Input material:
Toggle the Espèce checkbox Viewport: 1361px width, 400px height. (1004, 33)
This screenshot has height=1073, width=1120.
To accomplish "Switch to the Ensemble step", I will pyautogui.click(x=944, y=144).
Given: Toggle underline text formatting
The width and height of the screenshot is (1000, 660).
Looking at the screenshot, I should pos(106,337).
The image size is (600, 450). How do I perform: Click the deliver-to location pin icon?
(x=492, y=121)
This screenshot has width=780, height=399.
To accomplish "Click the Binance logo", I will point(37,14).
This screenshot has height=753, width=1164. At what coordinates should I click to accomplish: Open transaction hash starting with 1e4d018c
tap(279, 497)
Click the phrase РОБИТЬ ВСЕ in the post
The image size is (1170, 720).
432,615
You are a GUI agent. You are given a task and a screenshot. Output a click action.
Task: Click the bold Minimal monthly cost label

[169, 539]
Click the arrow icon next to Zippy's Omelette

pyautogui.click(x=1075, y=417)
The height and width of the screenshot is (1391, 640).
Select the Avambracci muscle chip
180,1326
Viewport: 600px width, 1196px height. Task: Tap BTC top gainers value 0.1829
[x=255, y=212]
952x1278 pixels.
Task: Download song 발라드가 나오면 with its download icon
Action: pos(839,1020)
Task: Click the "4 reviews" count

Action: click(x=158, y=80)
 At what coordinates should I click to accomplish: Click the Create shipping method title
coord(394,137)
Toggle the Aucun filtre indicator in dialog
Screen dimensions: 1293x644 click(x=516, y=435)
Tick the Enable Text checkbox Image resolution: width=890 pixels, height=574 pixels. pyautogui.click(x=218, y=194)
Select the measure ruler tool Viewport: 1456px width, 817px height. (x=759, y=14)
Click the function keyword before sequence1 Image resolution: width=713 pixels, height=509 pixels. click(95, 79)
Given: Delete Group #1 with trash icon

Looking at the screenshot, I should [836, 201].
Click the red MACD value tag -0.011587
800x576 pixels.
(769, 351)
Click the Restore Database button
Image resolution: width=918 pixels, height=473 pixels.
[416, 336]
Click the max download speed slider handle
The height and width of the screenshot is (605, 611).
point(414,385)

What the task asks: Please give the number of lines in the data above that hold "will", and write nothing else.

Written answer: 2